Each machining operation creates a feature which has certain geometric variations compared to its nominal geometry. Designers normally give design tolerance specifications on the nominal geometry, to specify how large these variations are allowed to be. One needs to estimate accuracy of various manufacturing processes in order to verify whether or not a given process plan will produce the desired design tolerances.
In machining, various factors such as deformation of the workpiece and tool, vibration, thermal deformation, inaccuracies of machine tool, etc., affect the machining accuracy. Some of these factors are dependent on the selection of cutting parameters. For a limited number of machining processes, deterministic models have been developed to provide quantitative mappings between the cutting parameters (such as cutting speed, feed, and depth of cut) and machining accuracy (such as surface finish and dimensional accuracy) [156,170,171,172].
Zhang et al. presented [171,172,173,174] a comprehensive method for predicting the machining accuracy of turning and boring operations. Their methodology can be extended to model all machining processes involving single-point cutting tools. In complex machining operations, developing mathematical models is a very difficult task. In such cases, empirical methods are often used. Kline et al. [175] proposed a system for predicting machining accuracy in end milling. Based on the past experiences of metal cutting industries, a significant amount of data has been published that describes the achievable machining accuracy of various machining processes [10,12,153].

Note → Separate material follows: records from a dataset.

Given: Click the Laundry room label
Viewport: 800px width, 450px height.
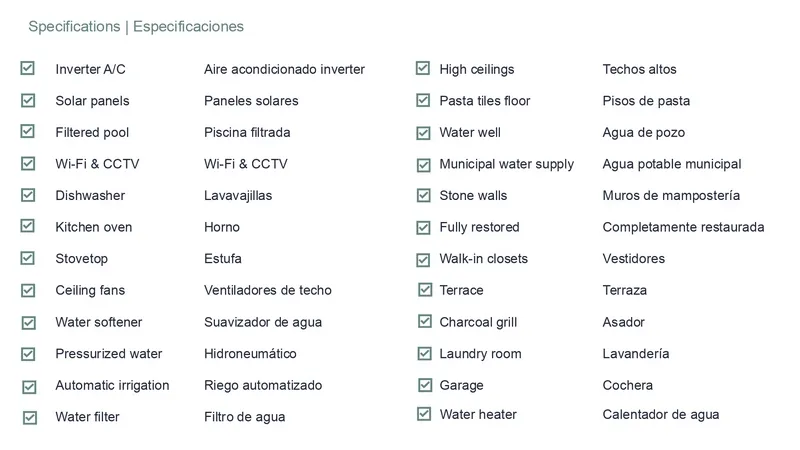Looking at the screenshot, I should 480,354.
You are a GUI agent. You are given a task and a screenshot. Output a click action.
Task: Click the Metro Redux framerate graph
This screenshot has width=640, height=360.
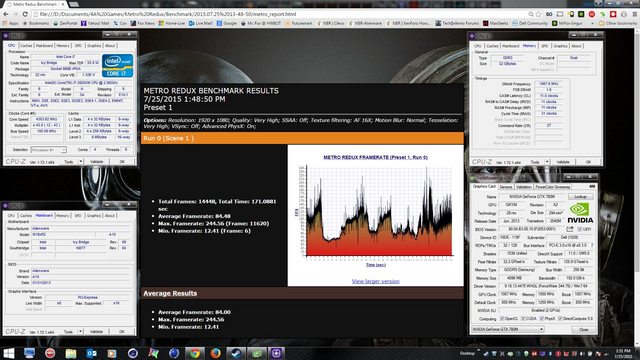tap(376, 211)
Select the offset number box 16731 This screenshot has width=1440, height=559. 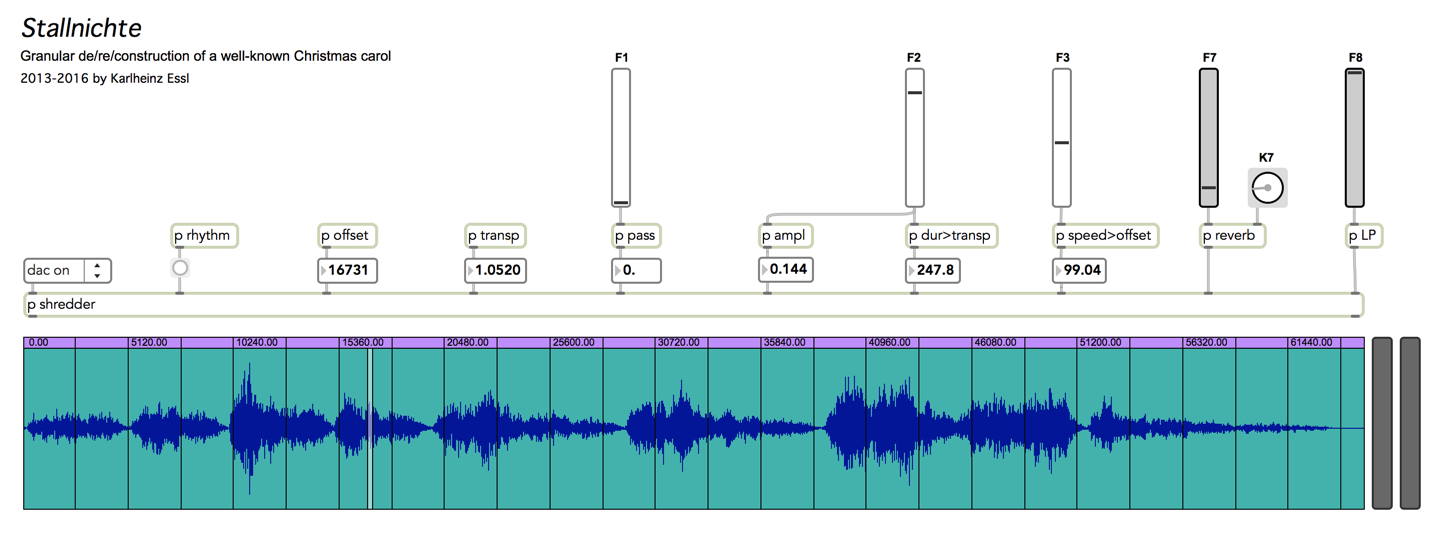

A tolerance chart is a tool for assessing machining accuracy. It is a graphical representation of the process sequence which helps to visualize the influence of the proposed sequence on resulting dimensions and tolerances. For each step of the the operation sequence, machining accuracy is estimated and tolerance stack-ups are calculated. Automated tolerance charting has not been incorporated into most automated process planning systems. Recently, attempts have been made to automate tolerance charting [176,177]. Current research on computer-aided tolerance charting focuses on calculation of optimum intermediate tolerances typically using linear programming techniques.
In near net shape processes and electro-mechanical component assemblies, the process physics often determine the accuracy and quality of the parts. Balasubramaniam et al. [50] provides some methods for determining possible manufacturing defects in aluminum extrusion. Similar works are also reported in other manufacturing processes.